Selling Against a Competitor (When You Think They're Better)

19 Jul 18

Whether the competitor has a better product for your client or not, here are four steps you can follow to differentiate your solution to win more deals.

On this Q&A episode: "What do you do if your competitor's product is better for the client?"


If you can't see the video thumbnail below, click here to watch the video.


*** Enhanced Video Script ***

It’s an interesting question, and it makes me think about the situation that the person was in when they asked it. The first question I'd ask back is: why do you think the competitor's product is better than your own?

Did the competitor tell you that their product is better than yours? Or did your client tell you that? In other words, what was the frame of reference when you learned about that claim? Because you know, there's a saying that Sales is about the transfer of confidence. You need to be confident that you're a better solution for the client.

As a salesperson, you need to work hard to figure out why you're the best fit for your client, how you're adding unique value, and why you're the best solution. If you can't figure these out, it's going to be difficult to convince clients that you're the best fit.
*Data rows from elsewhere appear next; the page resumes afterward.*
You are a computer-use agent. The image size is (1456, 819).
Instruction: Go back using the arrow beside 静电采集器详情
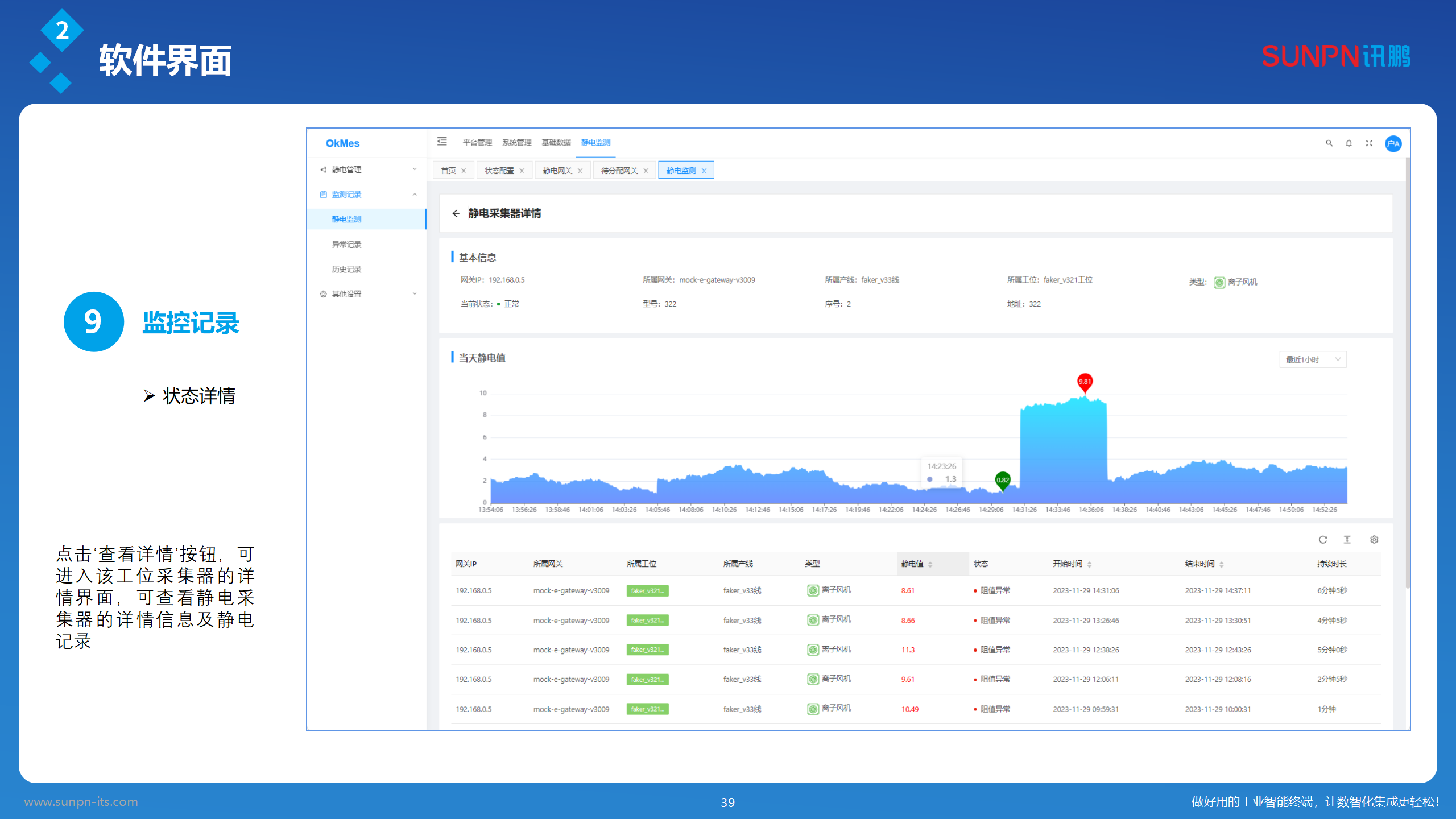[x=456, y=213]
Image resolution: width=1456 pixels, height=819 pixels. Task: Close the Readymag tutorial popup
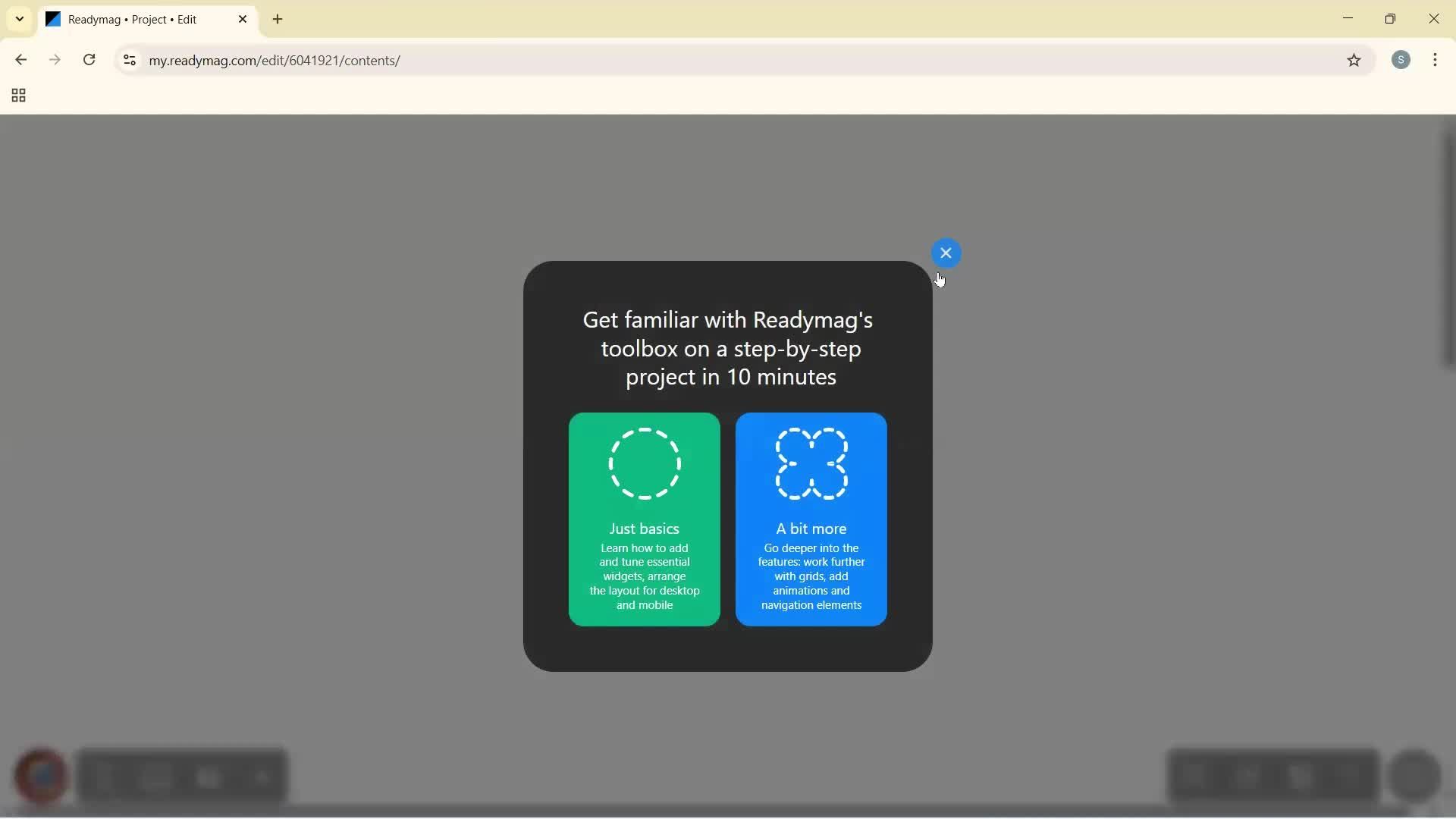946,253
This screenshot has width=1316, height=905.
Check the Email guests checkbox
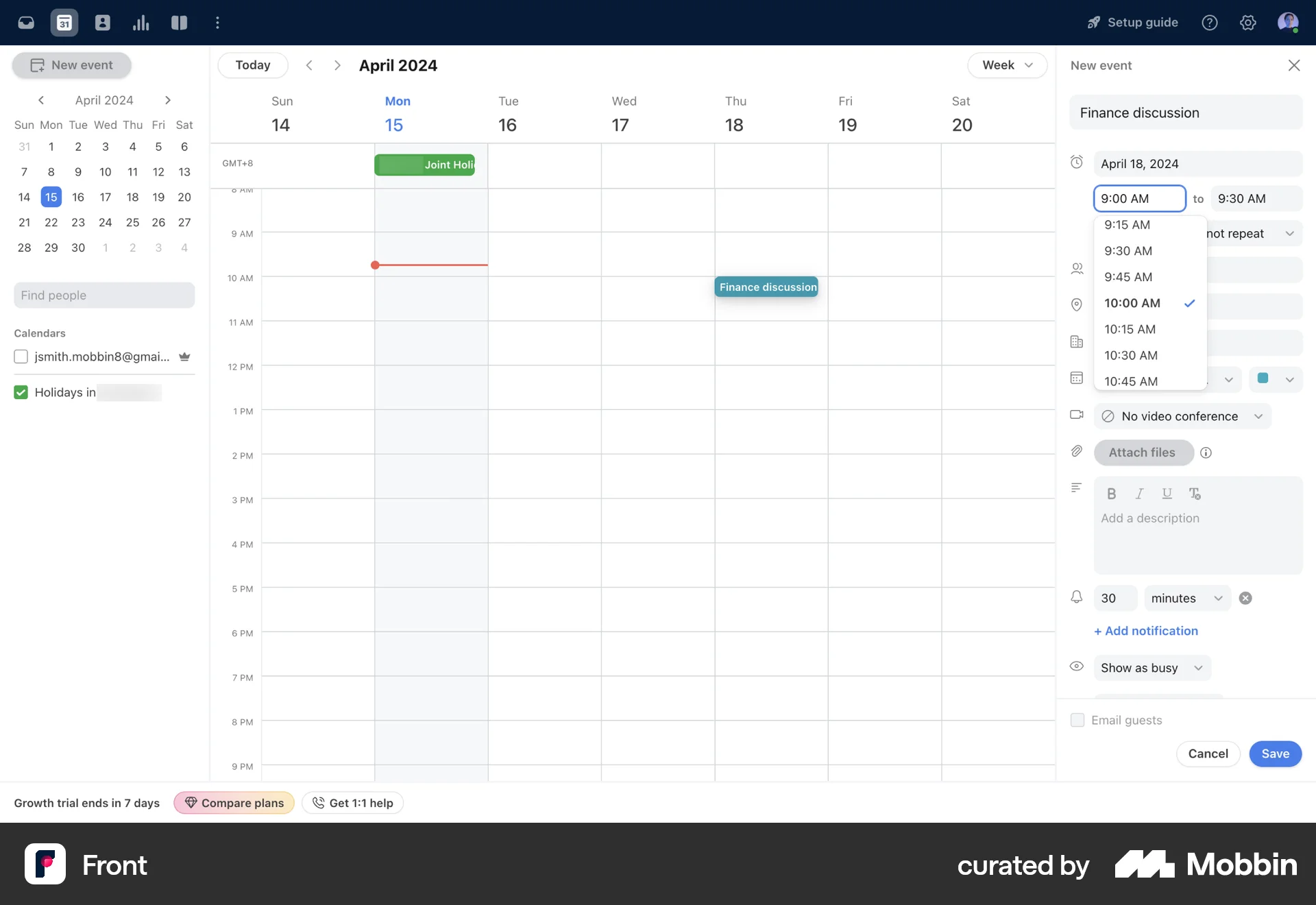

Here are four steps you can follow to differentiate your solution.


#1 Understand Their Unique Needs

Early in the discovery process, ask questions to uncover the extent of their problem. Help them understand their problems in ways that they haven't even considered. Ask about how much pain their problem is causing. What would the future look like if they addressed that situation? 


#2 Determine How You’ll Fulfill Them

You want to understand their needs and help them develop those needs. Then determine ways that you can fulfill those needs better than the competition.

Resist and fight the urge to be commoditized and be put in a situation where every product looks the same. That's why is important to understand your client’s unique needs and how you'll fulfill them early in the conversation.


#3 Quantify Your Unique Value

The third component is to quantify the unique value that you bring. Once you've uncovered their needs and the value you can provide, break that down into components that you can quantify. Now you can actually help them build a business case that will justify their solution and support choosing you to deliver it. That's going to help, again, to differentiate what you're offering.


#4 Differentiate Yourself by Your Selling Actions

Finally, you can differentiate yourself by your selling actions. You can earn an opportunity through every interaction, it's all about the way you engage and build rapport.

A prospect or client often makes a decision about working with you because of how you interact and how they feel about you. They know that going through the sales process is one example of what it's going to be like to work with you and your company. The better you develop rapport and build that relationship during this process, the better off you're going to be in gaining that business.

Now if you truly think your competitor is better than yours, go sell for them, or you'd better ensure that you have the lowest price. But needing to compete on price is a place you don't want to be as a salesperson.

To recap, if the competitor's product is superior to your own, the only way you're going to win is the price. To avoid being commoditized and competing on price, you'll need to differentiate your solution by understanding their needs, presenting your value, quantifying what you're offering, and engaging with the client to win that deal.